Google News Closure Already Hurting Publishers [Report]

As you may know, Google announced it would shut down Google News in Spain today as a new law takes effect, requiring such services to pay publishers to use small snippets of text. Google has indeed sh...
Google News Closure Already Hurting Publishers [Report]
Written by Chris Crum

As you may know, Google announced it would shut down Google News in Spain today as a new law takes effect, requiring such services to pay publishers to use small snippets of text.

Google has indeed shut down the homepage of Google News in Spain, but as detailed earlier, you can still access Spanish Google News via web searches, which provide news results and a link to additional results via Google News. As of the time of this writing, the actual service is still up and running even if the main page has been replaced by an explanation of the service’s closure.

It would appear that this is still enough to put a major dent in publishers’ traffic. GigaOm is reporting this to be the case, citing data from ChartBeat.

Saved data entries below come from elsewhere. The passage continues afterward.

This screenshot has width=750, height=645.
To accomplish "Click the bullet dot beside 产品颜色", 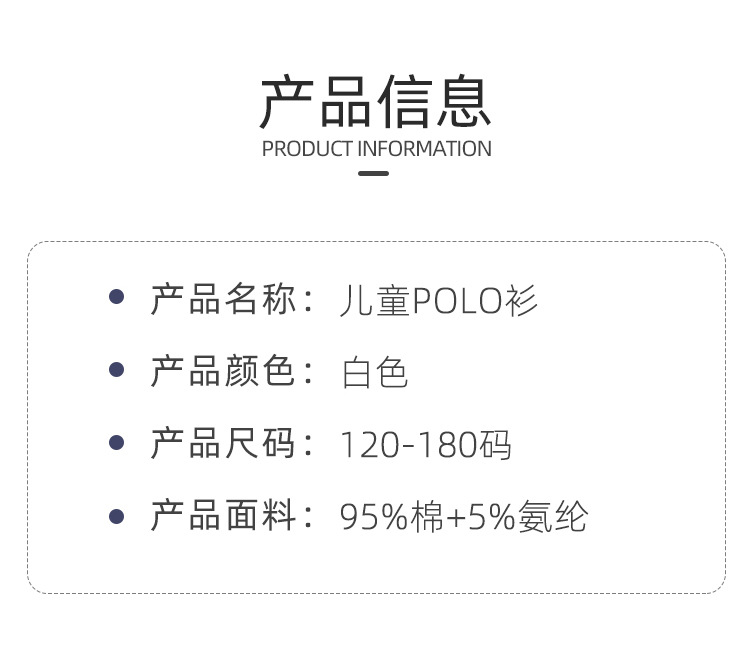I will click(x=116, y=370).
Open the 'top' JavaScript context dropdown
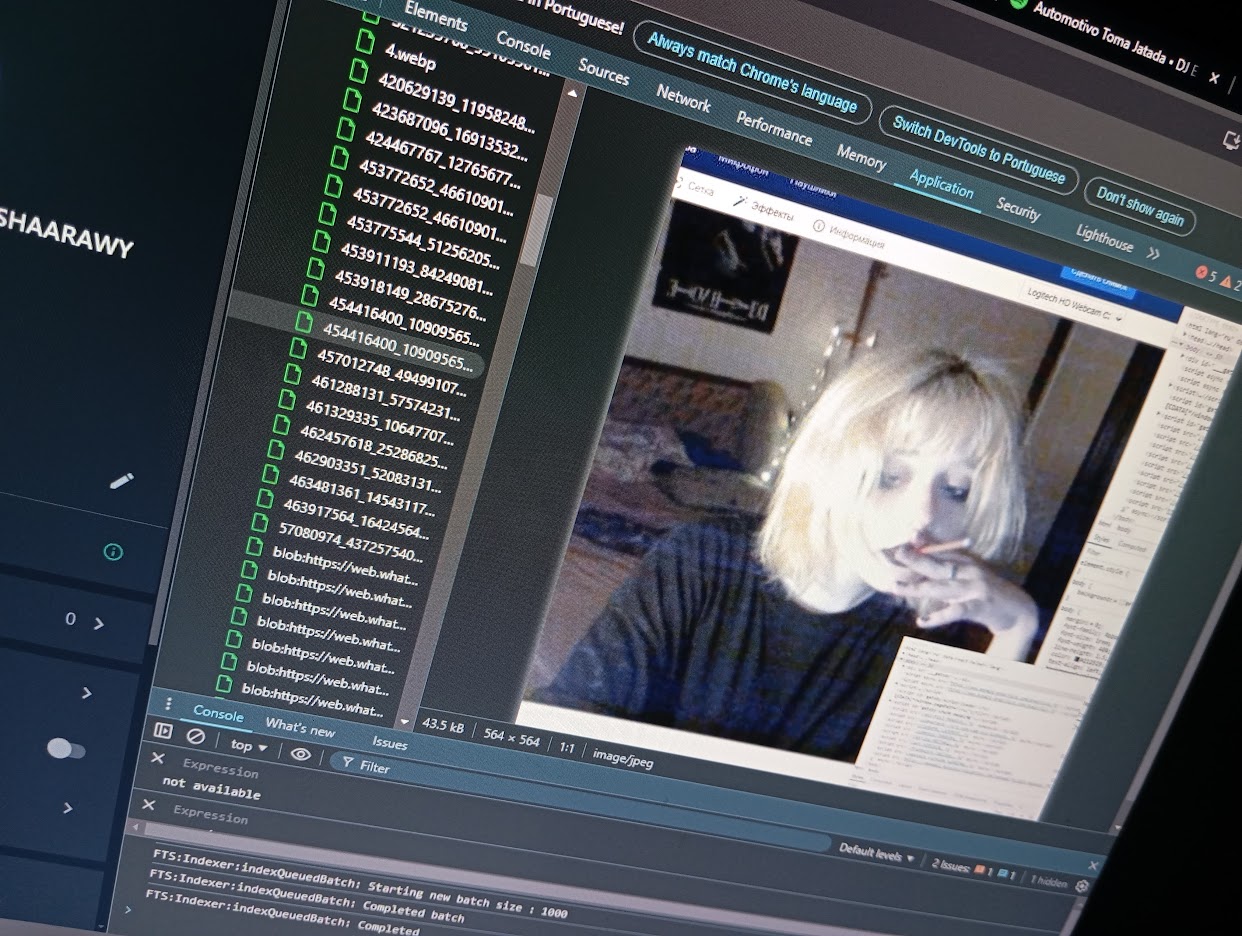 point(249,746)
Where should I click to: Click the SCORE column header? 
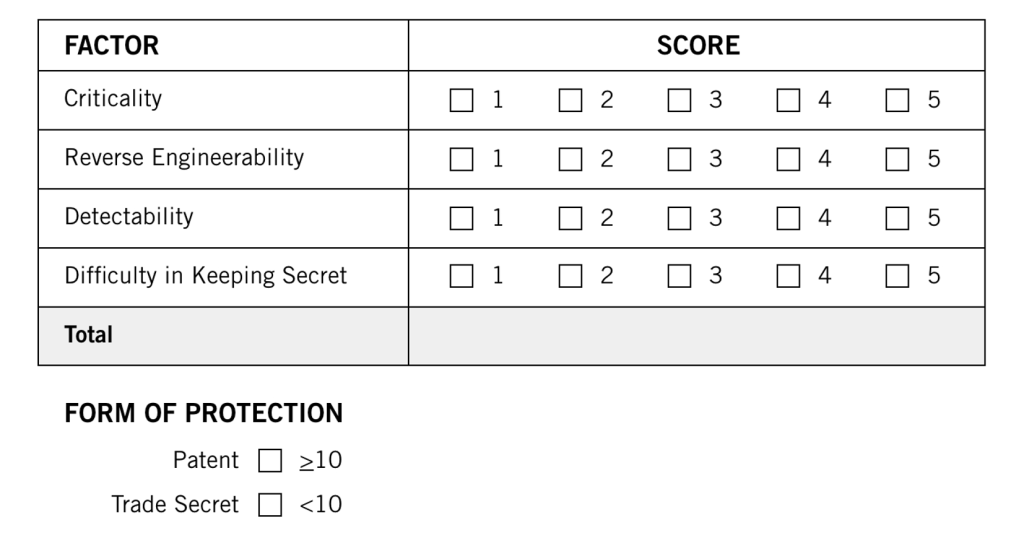(x=698, y=45)
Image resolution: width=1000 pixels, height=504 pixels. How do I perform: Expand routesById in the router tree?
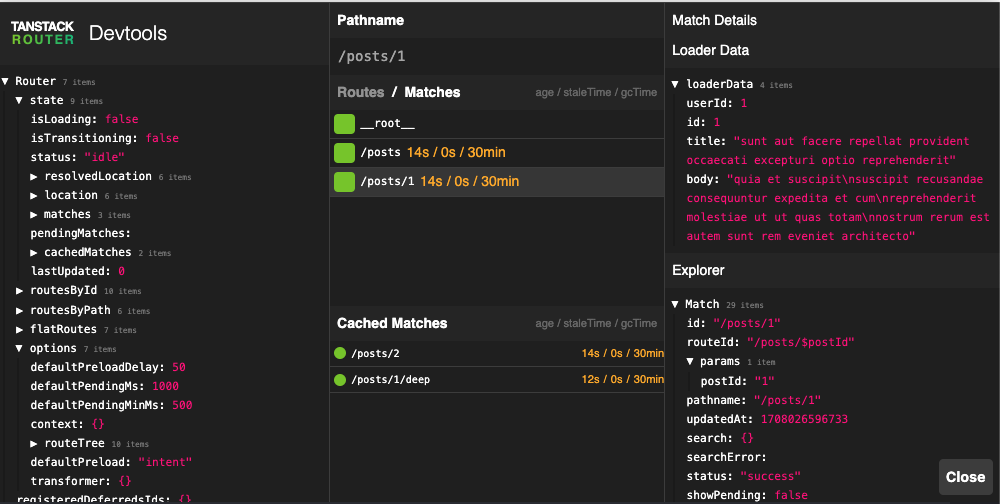pos(20,290)
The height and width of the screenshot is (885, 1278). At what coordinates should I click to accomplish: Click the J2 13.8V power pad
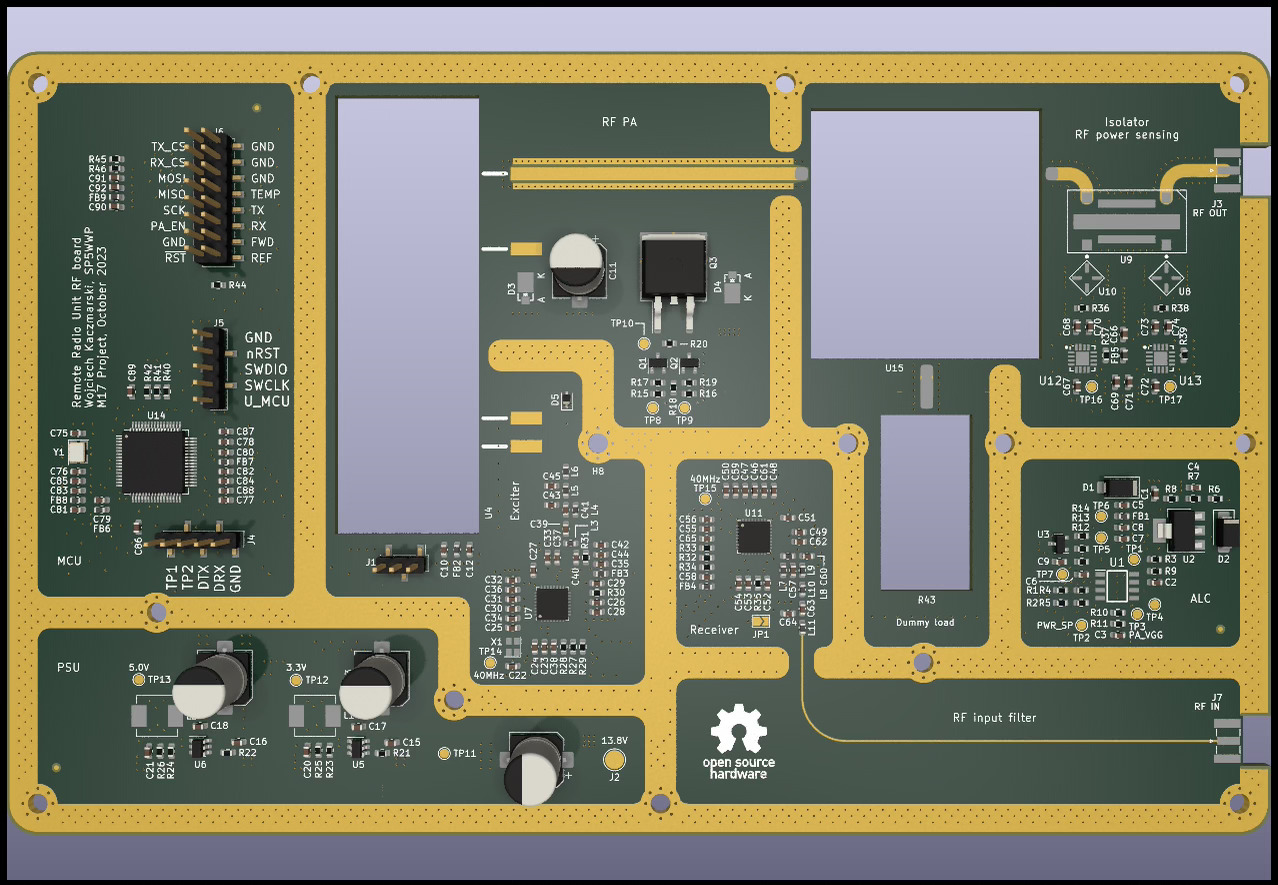click(x=615, y=760)
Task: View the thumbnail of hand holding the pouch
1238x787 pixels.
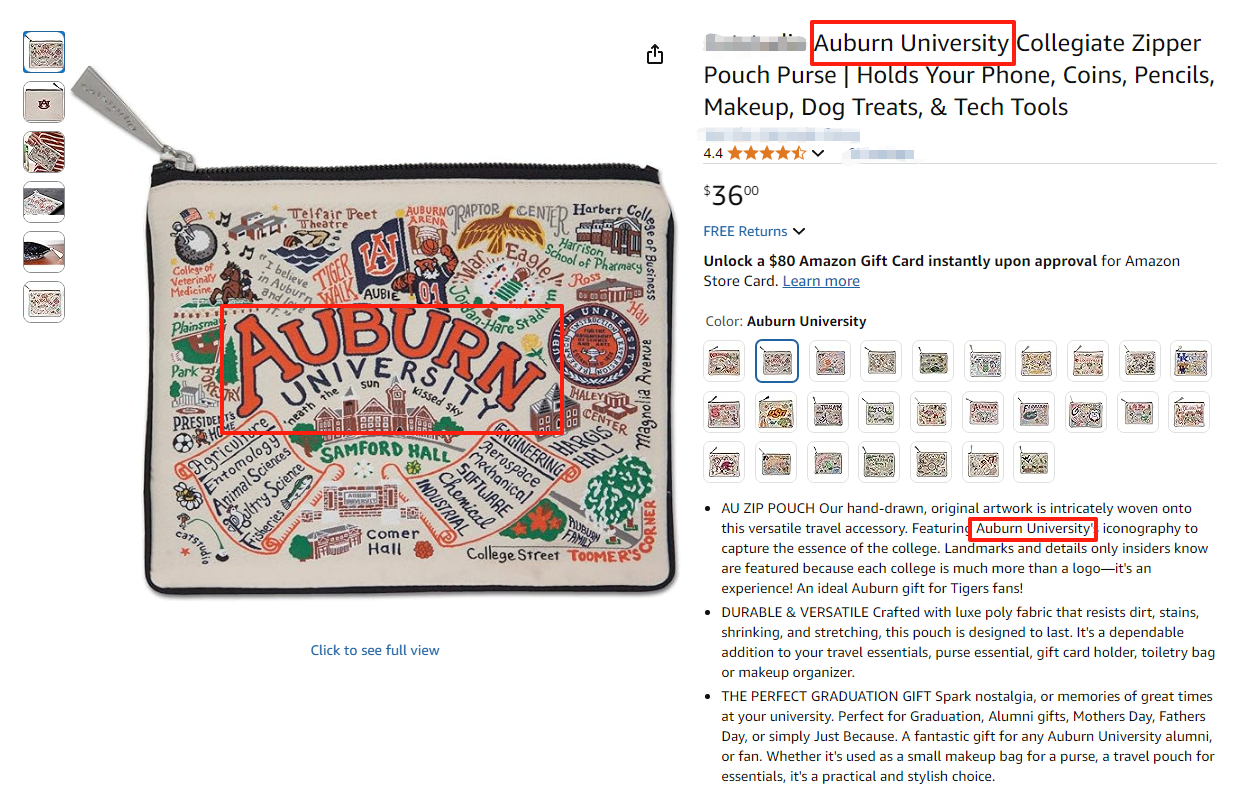Action: (x=44, y=152)
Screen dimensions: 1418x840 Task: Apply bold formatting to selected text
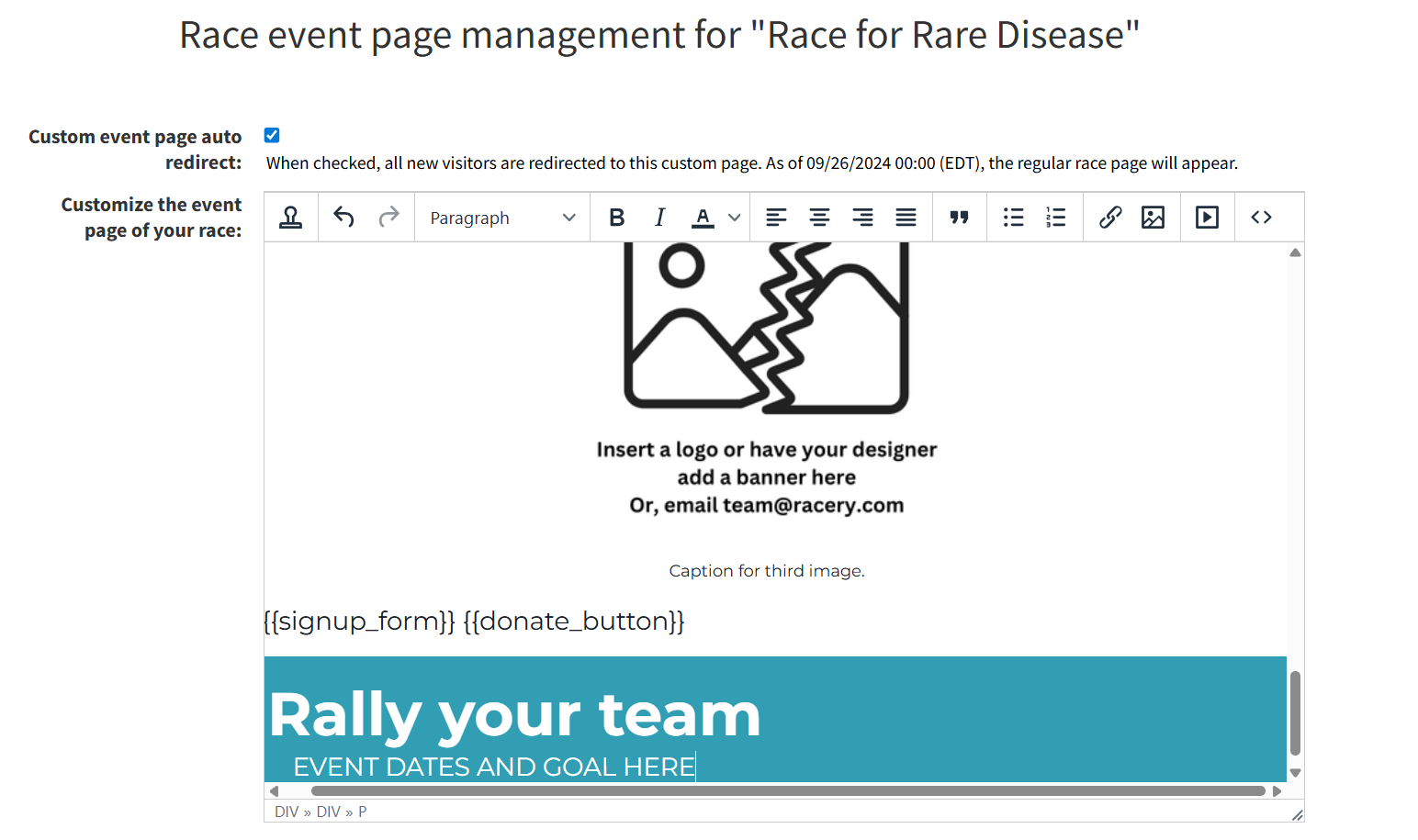(x=616, y=217)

Josh Schwartz, the chief data scientist at Chartbeat, said the company doesn’t track every Spanish news site or publisher, but it has enough data on them as a group to indicate just how dramatic the traffic decline was. The service tracks about 50 sites, he said, ranging from small media outlets to the largest newspaper publishers, and looking at the data shows “a pretty massive difference” in traffic compared to a similar day before the removal. On average the drop is between 10 and 15 percent (Chartbeat only includes traffic from clients who have consented to have their anonymized data used).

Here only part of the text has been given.